# EXERCISE PROMPT
Please transcribe each of the records exactly as given.

# SUPPLIED MATERIAL
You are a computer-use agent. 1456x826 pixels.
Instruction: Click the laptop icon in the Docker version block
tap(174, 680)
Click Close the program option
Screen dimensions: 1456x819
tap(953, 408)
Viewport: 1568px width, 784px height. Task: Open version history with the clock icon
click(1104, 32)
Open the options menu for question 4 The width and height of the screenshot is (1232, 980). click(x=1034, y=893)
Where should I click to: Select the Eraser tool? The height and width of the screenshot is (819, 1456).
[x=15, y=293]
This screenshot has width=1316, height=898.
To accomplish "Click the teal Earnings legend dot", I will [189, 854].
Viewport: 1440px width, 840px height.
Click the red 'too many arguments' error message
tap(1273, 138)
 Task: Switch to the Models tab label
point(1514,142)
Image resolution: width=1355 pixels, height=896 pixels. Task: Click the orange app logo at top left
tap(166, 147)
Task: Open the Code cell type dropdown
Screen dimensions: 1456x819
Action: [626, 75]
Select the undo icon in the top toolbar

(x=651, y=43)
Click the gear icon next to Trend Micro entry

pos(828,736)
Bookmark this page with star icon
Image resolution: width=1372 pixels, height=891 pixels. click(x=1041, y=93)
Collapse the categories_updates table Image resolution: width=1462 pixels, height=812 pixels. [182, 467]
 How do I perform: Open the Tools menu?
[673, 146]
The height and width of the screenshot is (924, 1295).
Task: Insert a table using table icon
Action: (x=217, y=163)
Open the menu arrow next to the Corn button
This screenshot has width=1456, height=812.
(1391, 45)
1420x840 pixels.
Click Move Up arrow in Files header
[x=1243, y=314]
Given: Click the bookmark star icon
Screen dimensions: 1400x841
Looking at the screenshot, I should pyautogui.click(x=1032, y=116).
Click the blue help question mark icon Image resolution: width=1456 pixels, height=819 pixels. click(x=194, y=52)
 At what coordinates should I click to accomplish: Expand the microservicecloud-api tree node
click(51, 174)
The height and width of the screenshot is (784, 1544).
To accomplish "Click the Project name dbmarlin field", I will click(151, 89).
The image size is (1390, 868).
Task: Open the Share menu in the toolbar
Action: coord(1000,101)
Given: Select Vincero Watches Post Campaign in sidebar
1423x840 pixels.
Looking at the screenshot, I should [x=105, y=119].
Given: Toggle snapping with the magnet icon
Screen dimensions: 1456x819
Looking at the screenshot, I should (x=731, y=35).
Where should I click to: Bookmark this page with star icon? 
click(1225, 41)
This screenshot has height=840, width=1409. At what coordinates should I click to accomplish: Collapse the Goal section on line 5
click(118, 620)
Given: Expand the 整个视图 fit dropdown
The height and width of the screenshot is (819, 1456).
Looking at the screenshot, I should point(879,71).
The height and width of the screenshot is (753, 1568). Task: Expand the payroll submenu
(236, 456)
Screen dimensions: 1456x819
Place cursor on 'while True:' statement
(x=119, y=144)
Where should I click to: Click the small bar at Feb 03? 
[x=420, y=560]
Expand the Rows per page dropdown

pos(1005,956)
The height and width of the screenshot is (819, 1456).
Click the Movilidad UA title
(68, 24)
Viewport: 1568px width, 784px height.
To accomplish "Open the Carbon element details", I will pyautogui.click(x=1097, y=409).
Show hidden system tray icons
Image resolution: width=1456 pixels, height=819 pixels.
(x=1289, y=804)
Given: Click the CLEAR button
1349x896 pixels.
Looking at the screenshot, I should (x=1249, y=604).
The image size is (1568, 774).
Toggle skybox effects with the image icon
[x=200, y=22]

# RESULT OF THE EXERCISE
You are a computer-use agent. 1456x826 pixels.
Instruction: Click the laptop icon in the Docker version block
tap(174, 680)
Click Close the program option
Screen dimensions: 1456x819
tap(953, 408)
Viewport: 1568px width, 784px height. Task: Open version history with the clock icon
click(1104, 32)
Open the options menu for question 4 The width and height of the screenshot is (1232, 980). click(x=1034, y=893)
Where should I click to: Select the Eraser tool? The height and width of the screenshot is (819, 1456).
[x=15, y=293]
This screenshot has width=1316, height=898.
To accomplish "Click the teal Earnings legend dot", I will [189, 854].
Viewport: 1440px width, 840px height.
Click the red 'too many arguments' error message
tap(1273, 138)
 Task: Switch to the Models tab label
point(1514,142)
Image resolution: width=1355 pixels, height=896 pixels. Task: Click the orange app logo at top left
tap(166, 147)
Task: Open the Code cell type dropdown
Screen dimensions: 1456x819
Action: [626, 75]
Select the undo icon in the top toolbar

(x=651, y=43)
Click the gear icon next to Trend Micro entry

pos(828,736)
Bookmark this page with star icon
Image resolution: width=1372 pixels, height=891 pixels. click(x=1041, y=93)
Collapse the categories_updates table Image resolution: width=1462 pixels, height=812 pixels. [182, 467]
 How do I perform: Open the Tools menu?
[673, 146]
The height and width of the screenshot is (924, 1295).
Task: Insert a table using table icon
Action: (x=217, y=163)
Open the menu arrow next to the Corn button
This screenshot has width=1456, height=812.
(1391, 45)
1420x840 pixels.
Click Move Up arrow in Files header
[x=1243, y=314]
Given: Click the bookmark star icon
Screen dimensions: 1400x841
Looking at the screenshot, I should pyautogui.click(x=1032, y=116).
Click the blue help question mark icon Image resolution: width=1456 pixels, height=819 pixels. click(x=194, y=52)
 At what coordinates should I click to accomplish: Expand the microservicecloud-api tree node
click(51, 174)
The height and width of the screenshot is (784, 1544).
To accomplish "Click the Project name dbmarlin field", I will click(151, 89).
The image size is (1390, 868).
Task: Open the Share menu in the toolbar
Action: coord(1000,101)
Given: Select Vincero Watches Post Campaign in sidebar
1423x840 pixels.
Looking at the screenshot, I should [x=105, y=119].
Given: Toggle snapping with the magnet icon
Screen dimensions: 1456x819
Looking at the screenshot, I should (x=731, y=35).
Where should I click to: Bookmark this page with star icon? 
click(1225, 41)
This screenshot has height=840, width=1409. At what coordinates should I click to accomplish: Collapse the Goal section on line 5
click(118, 620)
Given: Expand the 整个视图 fit dropdown
The height and width of the screenshot is (819, 1456).
Looking at the screenshot, I should point(879,71).
The height and width of the screenshot is (753, 1568). Task: Expand the payroll submenu
(236, 456)
Screen dimensions: 1456x819
Place cursor on 'while True:' statement
(x=119, y=144)
Where should I click to: Click the small bar at Feb 03? 
[x=420, y=560]
Expand the Rows per page dropdown

pos(1005,956)
The height and width of the screenshot is (819, 1456).
Click the Movilidad UA title
(68, 24)
Viewport: 1568px width, 784px height.
To accomplish "Open the Carbon element details", I will pyautogui.click(x=1097, y=409).
Show hidden system tray icons
Image resolution: width=1456 pixels, height=819 pixels.
(x=1289, y=804)
Given: Click the CLEAR button
1349x896 pixels.
Looking at the screenshot, I should (x=1249, y=604).
The image size is (1568, 774).
Toggle skybox effects with the image icon
[x=200, y=22]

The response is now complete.